Dies ist ein Gipfeltreffen. Nicht nur, weil es im Dachgeschoss der Dornbirner Stadtbücherei stattfindet. Dort, wo Wolfgang Seidler früher Leseabenteuer veranstaltet hat. „Manche Kinder stubsten mir Bleistifte in den Rücken“, erinnert sich der Rhetoriktrainer, „andere wiederum krochen ganz nah heran und sperrten Mund und Augen auf. Bei denen hat man auch zu Hause gelesen.“

Leseerinnerungen

Nein, das Gipfeltreffen beruht auf der Tatsache, dass die Leselust vieler Kinder in frühen Jahren rasch ansteigt, mit zehn, elf Jahren ihren Gipfel erreicht und dann jäh abstürzt. Wie bei Daniel. Der ist 15. Wolfgang Seidlers Sohn. Dann und wann wandert sein Blick rüber zu den Kinderbüchern, die der Vater mitgebracht hat. Die kennt er alle noch. „Muss ich mit aufs Foto?“ Gut, die Kollegen lesen’s eh nicht. Denn mit Vater und Kinderbuch abgebildet werden, ist mit 15 nicht wirklich erstrebenswert.

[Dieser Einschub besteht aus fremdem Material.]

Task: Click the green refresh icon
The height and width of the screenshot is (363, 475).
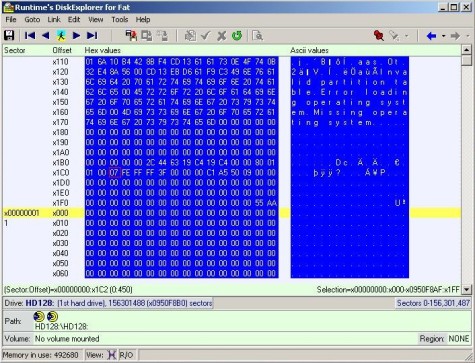Action: point(237,35)
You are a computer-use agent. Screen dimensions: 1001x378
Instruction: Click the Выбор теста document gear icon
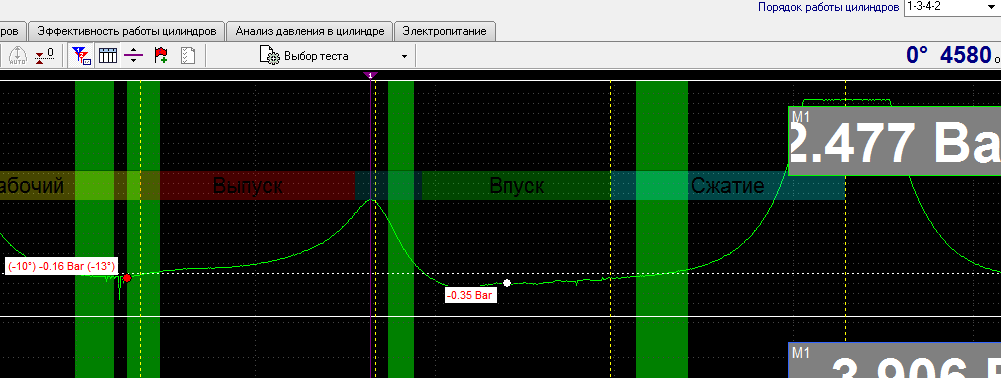pos(269,56)
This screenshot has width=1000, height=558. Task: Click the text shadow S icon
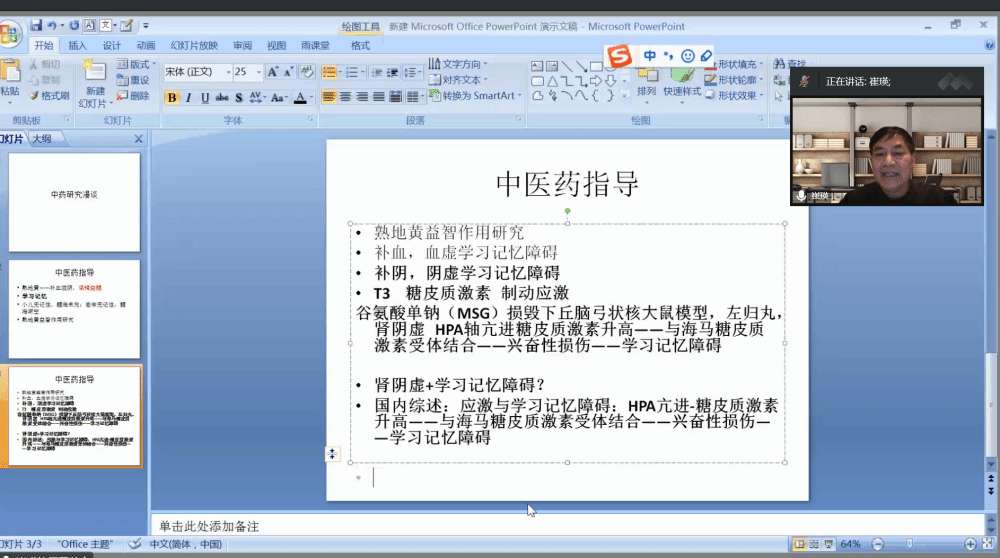point(238,98)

Immerhin: Daniel hat einen Harry-Potter-Band hinter sich und aus den letzten Hauptschultagen Spurenelemente des „Zauberlehrlings“ noch im Kopf. „Andorra“ von Max Frisch kam in der Klasse nicht so gut an. Nachrichten konsumiert er im Internet. Täglich. Da haben Mutter und Vater offenbar so viele Anknüpfungspunkte geschaffen, dass die bücherlose Zeit dereinst wohl enden wird.

Abends vorgelesen

Wolfgang Seidler hat alle Lektüre aus Kindertagen behalten. Das Buch „Irgendwie Anders“ hat er – Gott allein weiß, wie oft – abends vorgelesen. Das heißt, er hat das Bilderbuch erzählt. „Bücher“, sagt Seidler, „müssen leben.“ In manchen seiner Seminare bittet er die Teilnehmer darum, ein Buch ihrer Wahl mitzubringen. „Dann sollen sie den Inhalt erarbeiten und daraus vorlesen.“ Viele wissen anschließend gar nicht mehr, was sie gelesen haben. So sehr waren sie auf den Akt des Lesens konzentriert.

„Irgendwie Anders“

„Irgendwie Anders“ handelt von Ausgrenzung und Fremdartigkeiten. Der Hauptdarsteller ist eine Art blauer Bär mit zerfledderten Haaren, der aussieht wie Kurt Sowinetz. Den kennt Daniel nicht. Dafür ist er zu jung. Aber die Geschichte fällt ihm wieder ein. Und noch ehe der Vater das Buch durchgeblättert hat, trifft „Irgendwie Anders“ auf das „Etwas“, grenzt es selber aus, wie es ihm einst erging, merkt, welche Fehler er begeht, und am Ende steht der Satz: „Sie rückten einfach ein bisschen zusammen.“

Wegen diesem Satz hat Wolfgang Seidler das Buch behalten und setzt es bei Erwachsenen ein. Diesen Satz hat sich Daniel gemerkt. Und so stehen Vater und Sohn am Ende des Gesprächs kurz gemeinsam auf dem Lesegipfel von einst. Schauen sich um. Und kommen sicher bald wieder. Mit dem Lesen ist es wie mit dem Fahrradfahren: So was verlernt man nicht. Wär’ auch schade, oder?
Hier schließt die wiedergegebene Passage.